__DATA EXCERPTS__:
+++++

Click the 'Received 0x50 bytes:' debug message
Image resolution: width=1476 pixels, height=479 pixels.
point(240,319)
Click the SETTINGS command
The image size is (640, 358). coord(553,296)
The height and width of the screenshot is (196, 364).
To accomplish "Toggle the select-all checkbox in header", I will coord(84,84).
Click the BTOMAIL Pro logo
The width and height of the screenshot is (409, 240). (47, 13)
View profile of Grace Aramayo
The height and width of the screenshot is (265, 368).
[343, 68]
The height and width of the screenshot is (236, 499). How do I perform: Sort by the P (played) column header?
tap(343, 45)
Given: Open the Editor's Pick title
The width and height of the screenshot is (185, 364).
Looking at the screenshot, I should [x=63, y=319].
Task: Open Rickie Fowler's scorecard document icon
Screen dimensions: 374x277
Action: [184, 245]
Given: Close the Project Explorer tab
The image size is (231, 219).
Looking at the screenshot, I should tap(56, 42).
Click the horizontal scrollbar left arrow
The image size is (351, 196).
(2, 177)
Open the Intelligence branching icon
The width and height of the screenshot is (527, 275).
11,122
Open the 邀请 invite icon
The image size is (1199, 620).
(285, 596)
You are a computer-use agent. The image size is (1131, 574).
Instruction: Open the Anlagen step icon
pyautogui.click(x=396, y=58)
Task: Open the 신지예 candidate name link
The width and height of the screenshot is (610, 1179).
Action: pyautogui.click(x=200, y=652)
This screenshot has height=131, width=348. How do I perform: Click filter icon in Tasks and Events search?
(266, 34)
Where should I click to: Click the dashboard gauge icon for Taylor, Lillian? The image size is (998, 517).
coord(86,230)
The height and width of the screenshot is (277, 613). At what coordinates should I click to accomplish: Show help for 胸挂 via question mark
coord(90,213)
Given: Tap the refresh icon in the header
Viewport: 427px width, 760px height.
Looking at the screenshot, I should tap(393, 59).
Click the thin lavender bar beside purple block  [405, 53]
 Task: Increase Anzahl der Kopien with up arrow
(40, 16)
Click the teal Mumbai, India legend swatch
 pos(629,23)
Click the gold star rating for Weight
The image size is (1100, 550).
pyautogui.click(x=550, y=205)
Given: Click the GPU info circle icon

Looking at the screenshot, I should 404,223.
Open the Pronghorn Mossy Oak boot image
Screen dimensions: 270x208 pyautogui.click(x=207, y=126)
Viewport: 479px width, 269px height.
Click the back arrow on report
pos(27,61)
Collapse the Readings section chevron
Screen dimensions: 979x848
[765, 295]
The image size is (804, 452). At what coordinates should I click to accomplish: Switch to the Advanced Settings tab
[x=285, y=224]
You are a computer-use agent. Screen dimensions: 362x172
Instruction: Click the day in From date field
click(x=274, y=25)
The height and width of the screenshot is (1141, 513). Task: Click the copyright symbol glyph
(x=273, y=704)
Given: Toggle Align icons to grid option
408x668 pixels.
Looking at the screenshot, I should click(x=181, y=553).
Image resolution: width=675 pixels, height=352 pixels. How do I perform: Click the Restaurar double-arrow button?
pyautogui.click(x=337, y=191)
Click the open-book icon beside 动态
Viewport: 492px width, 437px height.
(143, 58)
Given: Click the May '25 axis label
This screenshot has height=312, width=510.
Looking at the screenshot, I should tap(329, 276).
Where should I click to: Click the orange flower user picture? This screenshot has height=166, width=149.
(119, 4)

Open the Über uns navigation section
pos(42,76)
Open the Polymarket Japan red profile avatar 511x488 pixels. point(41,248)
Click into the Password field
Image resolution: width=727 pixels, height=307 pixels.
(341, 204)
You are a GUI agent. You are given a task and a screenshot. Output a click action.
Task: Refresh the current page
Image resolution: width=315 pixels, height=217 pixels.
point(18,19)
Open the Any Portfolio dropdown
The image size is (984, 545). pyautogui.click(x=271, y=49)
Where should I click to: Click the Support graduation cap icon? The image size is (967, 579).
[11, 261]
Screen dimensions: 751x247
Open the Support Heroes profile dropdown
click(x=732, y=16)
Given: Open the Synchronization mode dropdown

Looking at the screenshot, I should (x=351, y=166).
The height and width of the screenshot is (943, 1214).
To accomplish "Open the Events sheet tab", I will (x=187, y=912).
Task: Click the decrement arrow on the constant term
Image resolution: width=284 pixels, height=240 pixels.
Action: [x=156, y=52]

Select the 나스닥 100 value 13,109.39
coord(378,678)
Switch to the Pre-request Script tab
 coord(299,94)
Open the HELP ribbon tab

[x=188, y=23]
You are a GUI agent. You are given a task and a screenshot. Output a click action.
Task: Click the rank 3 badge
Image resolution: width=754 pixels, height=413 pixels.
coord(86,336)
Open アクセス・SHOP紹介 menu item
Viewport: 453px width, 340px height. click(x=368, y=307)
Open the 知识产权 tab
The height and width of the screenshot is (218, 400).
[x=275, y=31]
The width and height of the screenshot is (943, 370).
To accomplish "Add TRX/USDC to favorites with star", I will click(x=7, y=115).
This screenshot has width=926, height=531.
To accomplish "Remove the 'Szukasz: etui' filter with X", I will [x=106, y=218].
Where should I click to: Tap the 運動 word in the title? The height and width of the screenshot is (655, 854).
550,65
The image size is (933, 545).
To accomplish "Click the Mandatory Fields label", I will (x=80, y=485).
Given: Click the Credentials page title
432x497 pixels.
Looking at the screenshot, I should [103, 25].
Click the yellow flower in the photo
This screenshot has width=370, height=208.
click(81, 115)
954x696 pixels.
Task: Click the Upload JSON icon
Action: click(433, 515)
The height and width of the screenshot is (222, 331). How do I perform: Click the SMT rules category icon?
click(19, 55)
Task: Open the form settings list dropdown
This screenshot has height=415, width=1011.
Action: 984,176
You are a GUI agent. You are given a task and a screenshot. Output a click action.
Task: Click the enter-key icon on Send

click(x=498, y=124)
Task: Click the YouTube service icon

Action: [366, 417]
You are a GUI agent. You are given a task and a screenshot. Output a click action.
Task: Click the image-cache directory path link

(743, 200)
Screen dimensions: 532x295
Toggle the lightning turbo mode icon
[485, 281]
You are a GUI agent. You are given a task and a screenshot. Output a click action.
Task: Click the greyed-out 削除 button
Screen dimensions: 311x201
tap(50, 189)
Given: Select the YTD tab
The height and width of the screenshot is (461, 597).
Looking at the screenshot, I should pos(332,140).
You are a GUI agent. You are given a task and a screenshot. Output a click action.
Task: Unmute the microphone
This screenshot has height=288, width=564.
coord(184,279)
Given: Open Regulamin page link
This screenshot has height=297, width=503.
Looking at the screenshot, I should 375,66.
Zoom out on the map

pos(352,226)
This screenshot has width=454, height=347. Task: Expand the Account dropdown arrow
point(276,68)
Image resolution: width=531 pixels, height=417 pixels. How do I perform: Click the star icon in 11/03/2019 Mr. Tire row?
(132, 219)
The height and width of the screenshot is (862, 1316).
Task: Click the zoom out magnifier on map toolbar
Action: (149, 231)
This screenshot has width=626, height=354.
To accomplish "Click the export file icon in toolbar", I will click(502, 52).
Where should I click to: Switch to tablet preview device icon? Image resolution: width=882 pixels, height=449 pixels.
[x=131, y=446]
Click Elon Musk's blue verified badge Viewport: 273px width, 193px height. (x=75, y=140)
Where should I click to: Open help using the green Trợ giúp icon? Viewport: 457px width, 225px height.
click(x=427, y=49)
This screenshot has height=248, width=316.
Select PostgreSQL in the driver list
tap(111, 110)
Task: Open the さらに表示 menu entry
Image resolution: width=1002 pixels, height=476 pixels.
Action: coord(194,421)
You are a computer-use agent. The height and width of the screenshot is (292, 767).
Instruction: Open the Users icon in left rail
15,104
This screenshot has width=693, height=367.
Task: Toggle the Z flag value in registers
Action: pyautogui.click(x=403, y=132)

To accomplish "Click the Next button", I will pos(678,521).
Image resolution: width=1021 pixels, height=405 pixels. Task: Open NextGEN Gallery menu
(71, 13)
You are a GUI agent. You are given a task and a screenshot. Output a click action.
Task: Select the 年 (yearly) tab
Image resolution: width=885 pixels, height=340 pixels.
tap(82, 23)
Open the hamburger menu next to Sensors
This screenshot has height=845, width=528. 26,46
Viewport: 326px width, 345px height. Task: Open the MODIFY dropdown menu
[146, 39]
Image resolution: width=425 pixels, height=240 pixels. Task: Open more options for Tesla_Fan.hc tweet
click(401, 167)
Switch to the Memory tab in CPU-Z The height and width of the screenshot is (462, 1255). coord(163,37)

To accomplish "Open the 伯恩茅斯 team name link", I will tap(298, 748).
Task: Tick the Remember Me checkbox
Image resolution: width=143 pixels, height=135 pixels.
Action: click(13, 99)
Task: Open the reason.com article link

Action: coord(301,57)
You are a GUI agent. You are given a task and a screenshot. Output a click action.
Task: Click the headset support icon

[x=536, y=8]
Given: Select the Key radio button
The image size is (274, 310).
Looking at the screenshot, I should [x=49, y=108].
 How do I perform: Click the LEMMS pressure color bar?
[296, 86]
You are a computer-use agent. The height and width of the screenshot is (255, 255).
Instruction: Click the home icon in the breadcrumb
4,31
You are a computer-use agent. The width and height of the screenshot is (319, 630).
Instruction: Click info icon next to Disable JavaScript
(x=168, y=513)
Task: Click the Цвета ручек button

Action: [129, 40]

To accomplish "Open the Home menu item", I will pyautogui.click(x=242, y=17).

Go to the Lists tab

+++++

Where does the word "page" appear in the material above? Copy every line that holds it.

Task: Refresh the current page
Given: Click the Credentials page title
Given: Open Regulamin page link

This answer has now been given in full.